Dataset content Start Marker

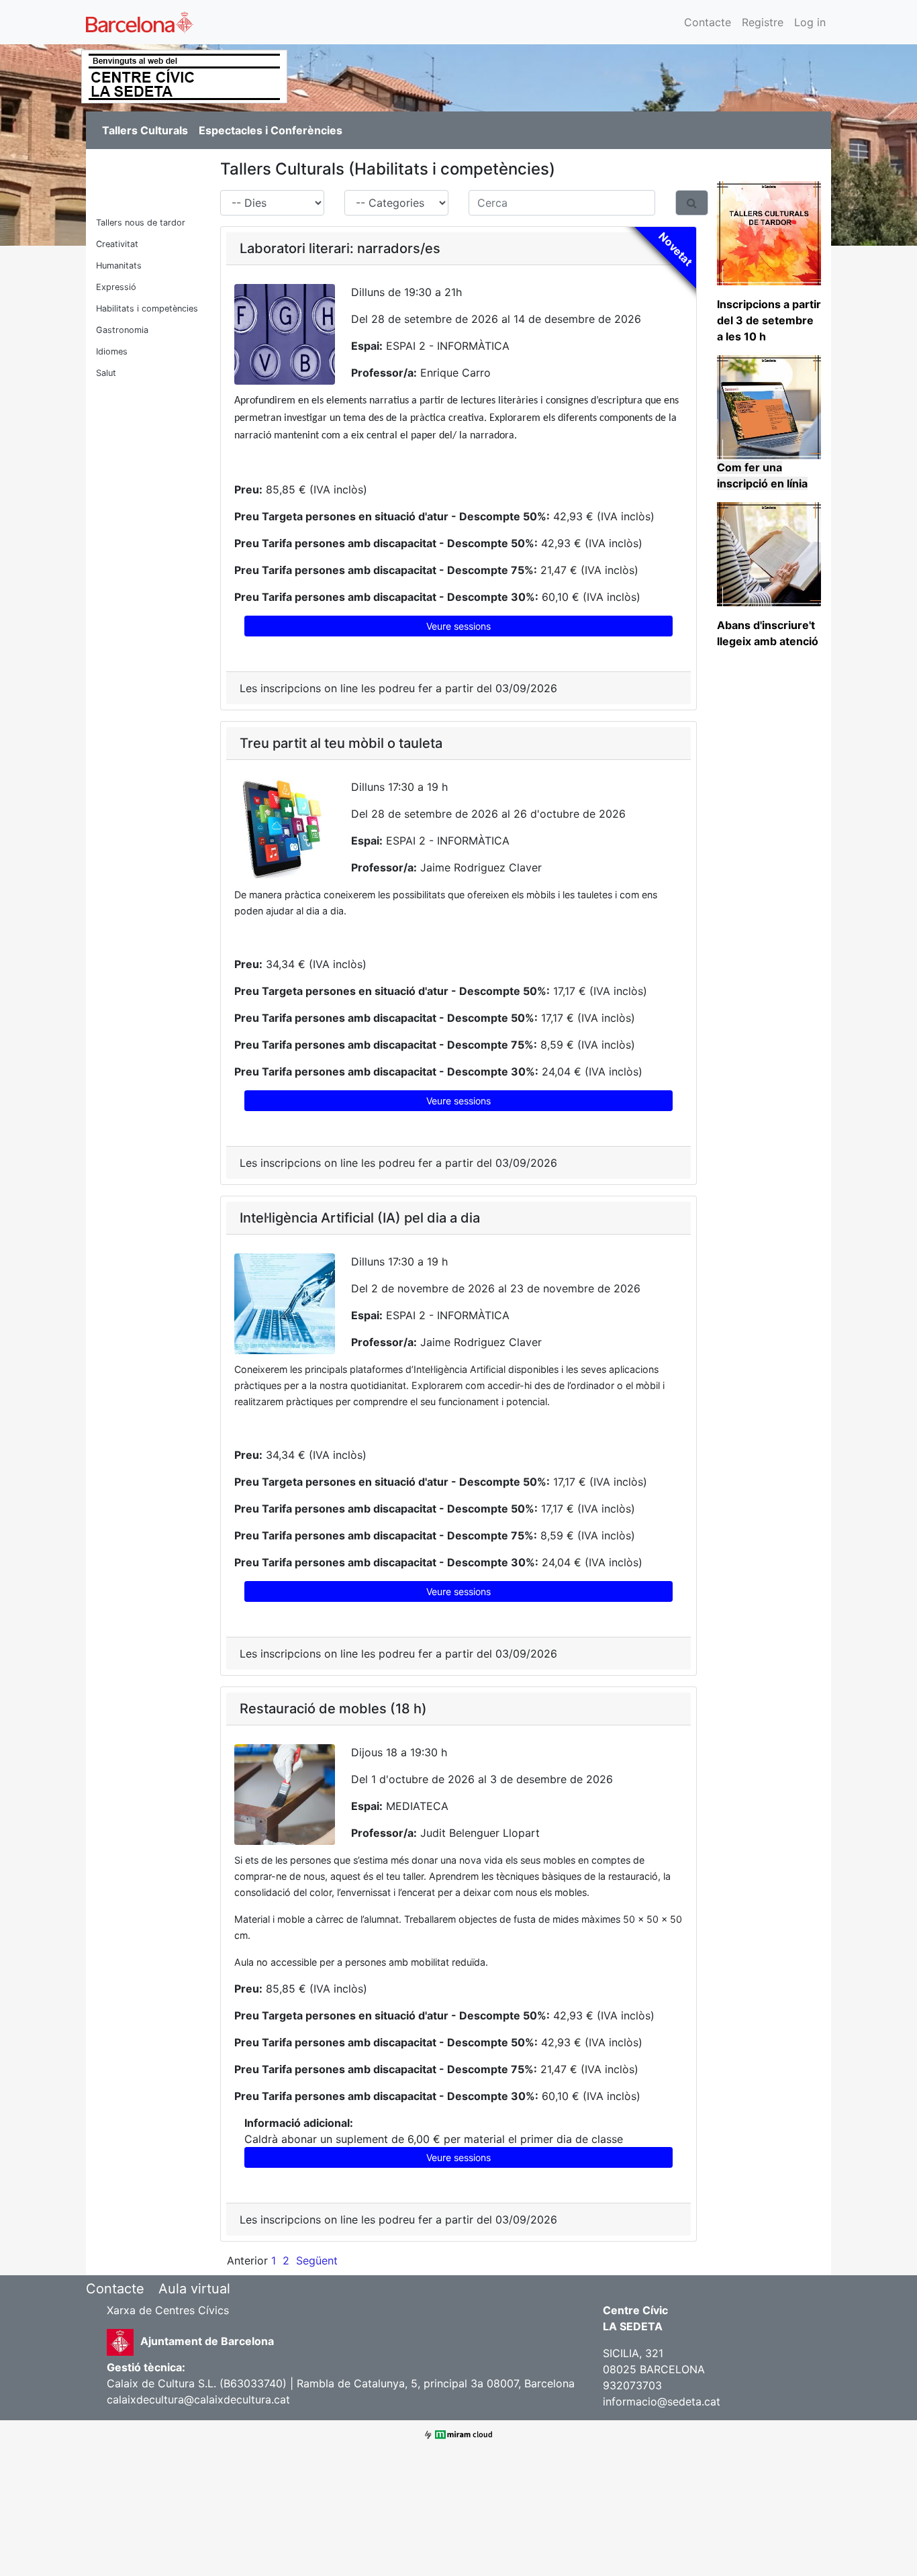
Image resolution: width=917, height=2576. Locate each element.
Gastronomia (122, 330)
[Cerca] (691, 203)
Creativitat (117, 244)
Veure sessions (458, 626)
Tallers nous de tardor (140, 223)
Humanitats (119, 265)
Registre (762, 22)
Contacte (707, 22)
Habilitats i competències (147, 308)
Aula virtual (194, 2289)
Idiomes (112, 351)
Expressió (116, 287)
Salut (106, 373)
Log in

Dataset content End Marker

Instructions to follow :: Output nothing except an exact copy of the records above, with the images left out.

Task output ::
Image resolution: width=917, height=2576. Locate each element.
Gastronomia (122, 330)
[Cerca] (691, 203)
Creativitat (117, 244)
Veure sessions (458, 626)
Tallers nous de tardor (140, 223)
Humanitats (119, 265)
Registre (762, 22)
Contacte (707, 22)
Habilitats i competències (147, 308)
Aula virtual (194, 2289)
Idiomes (112, 351)
Expressió (116, 287)
Salut (106, 373)
Log in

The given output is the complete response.